In our recent All About Third Party Business Continuity and Disaster Recovery Programs webinar, our panelists discuss how to create a disaster recovery plan that accounts for the risks you are inheriting from your third parties.
Panelists in this webinar included:
We asked attendees if their companies engage with third-party providers regarding their disaster recovery programs. The good news? Most attendees (87%) said yes, they do engage with their third parties around disaster recovery.
What is disaster recovery?
Disaster recovery is an organizations method to respond and regain control over its infrastructure after a natural disaster, cyber-attack, or any other business disruption. The goal is to recover access to all your data and resume normal operations. Your organization’s definition as to what disaster recovery should be applies to your third parties as well.
Traditionally, when thinking about disaster recovery, organizations have been viewed as having a primary production data center and an alternative center to support in the event of a disaster. The primary data center was thought to be unrecoverable.
What should be in your third-party contracts?
Your third parties need to know what your organization deems important and how they will support your organization. Create clear understanding of exactly what a third-party provider is going to provide to your organization and account for this in your contract. What does your partnership really look like?

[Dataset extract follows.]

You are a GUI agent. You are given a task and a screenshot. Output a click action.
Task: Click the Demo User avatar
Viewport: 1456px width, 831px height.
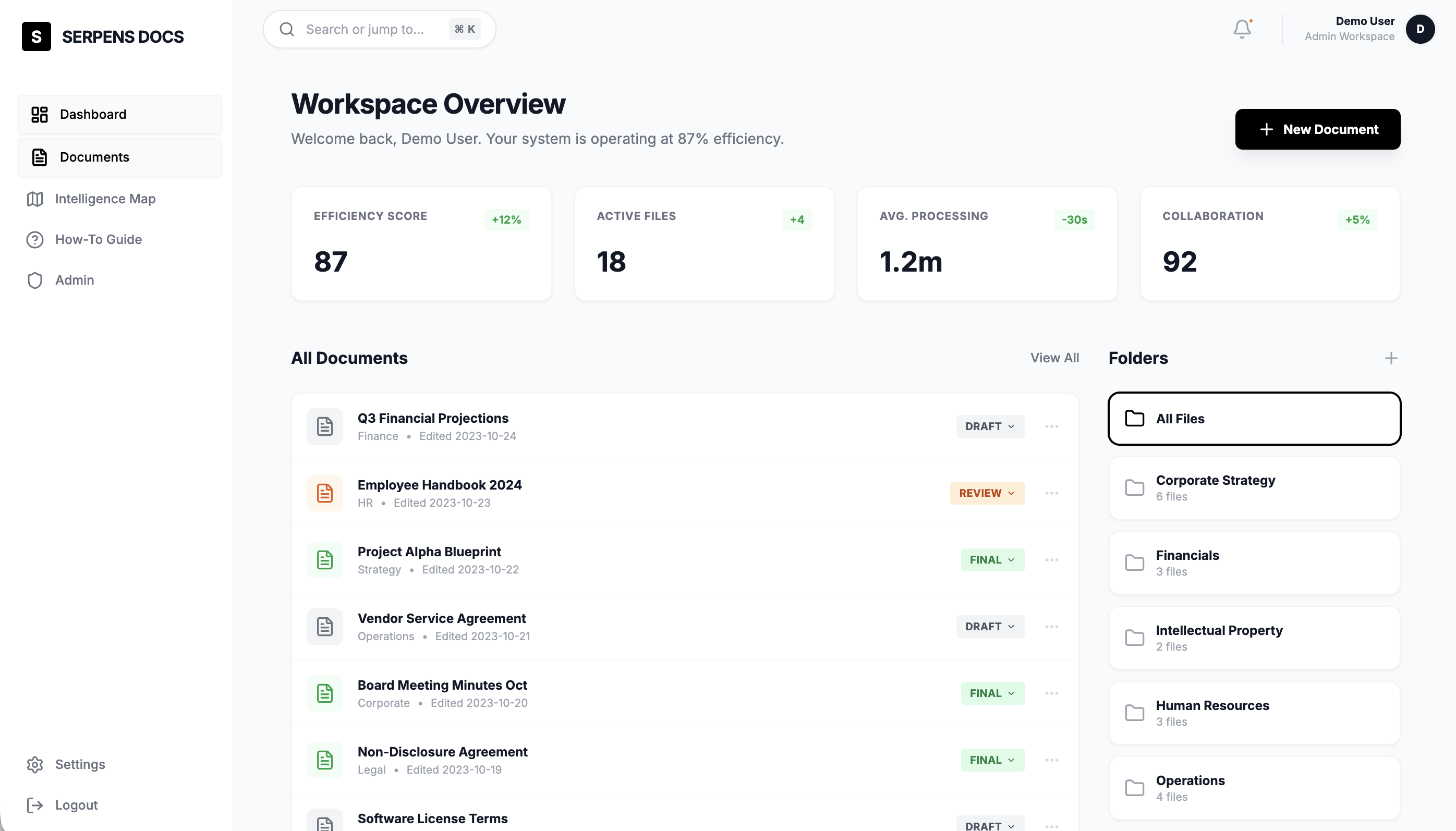(x=1421, y=29)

Contractual verbiage is important. Establish between you and your third party what the proper recovery time. Recovery time is the target time set for restoration within an organization after a disaster occurs.

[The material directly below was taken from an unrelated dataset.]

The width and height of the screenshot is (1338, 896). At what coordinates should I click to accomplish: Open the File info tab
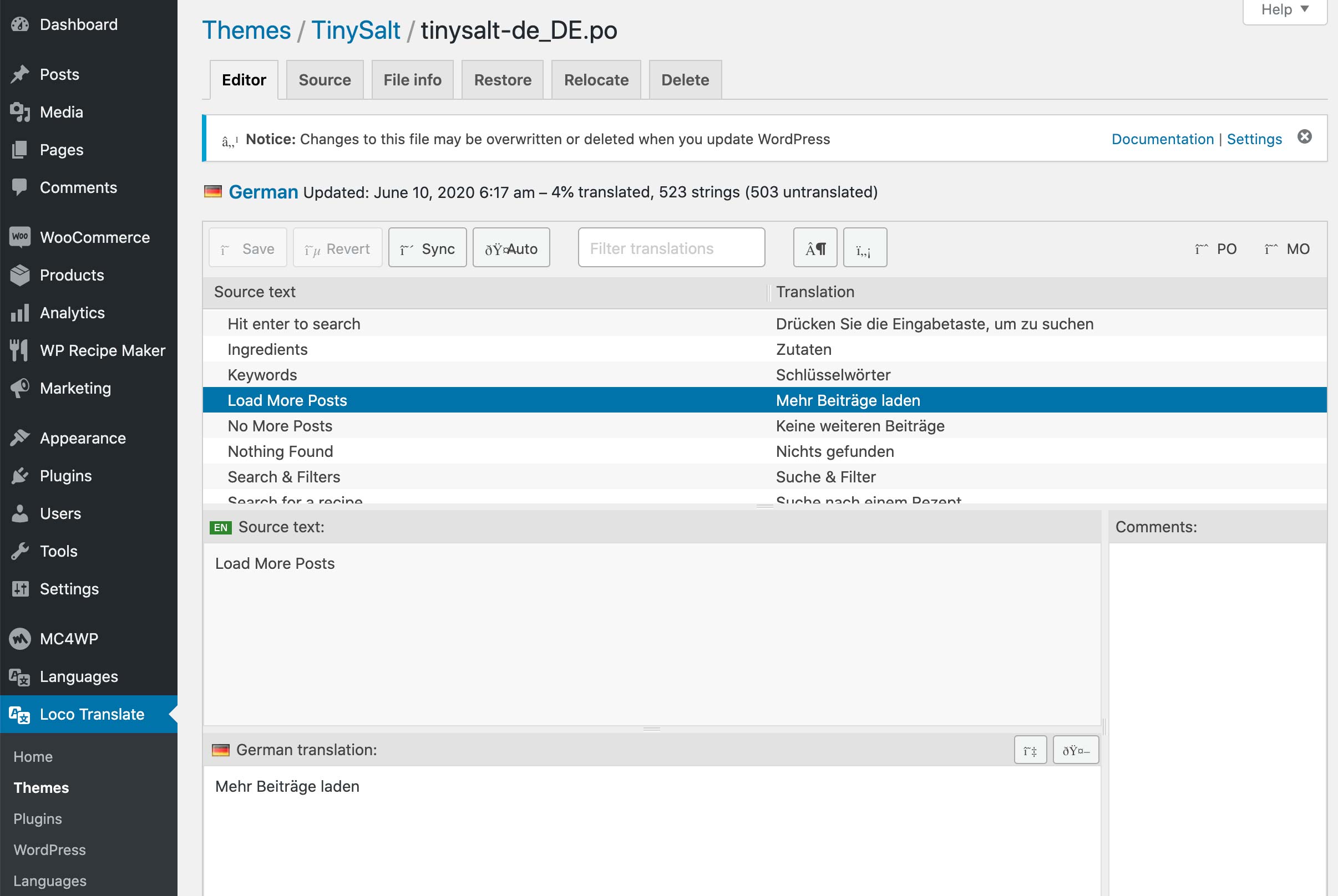[x=412, y=80]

Uptime and availability should also be outlined in response to a disaster. Uptime is a measure of the systems reliability; this means that a system is ready for operation. Availability is the promise that a system will work as required when required.
You should ensure evidence from your third party that they have a recovery plan. Considering a disaster or an outage, how will you be notified? This relationship is a partnership, implementing outage notifications is key.
How has COVID impacted disaster recovery plans?
The pandemic has added an element to your third-party relationships. Third parties are an extension of your organization, so it is critical to know if processes are being changed to accommodate for the pandemic. Is the presence of the pandemic shifting the functions of your third parties’ business and will it impact how they support your organization? Measure your third parties’ resilient business structure and adjust your plan accordingly.
What is Concentration Risk?
As you work with third parties, it is critical to understand how they protect your data. Are you intertwined with other companies? Or is your data held separately? This should be underlined in the contractual structure between the parties to ensure your third party is supporting and protecting your organization. In the case of a third party failing, fall back on your contract to outline next steps. You can never completely remove risk, but you can minimize it by ensuring your plan accounts for situations where things do not go as planned.
It is important to understand the criticality of the function that a third party is providing to your organization and to assess your requirements for that service. Remember that it is the job of your entire team to understand your relationship with your third party across many departments. Ensure your organization and your third party have a strong understanding of what disaster recovery and business resilience is and have an open conversation about how best to support each other.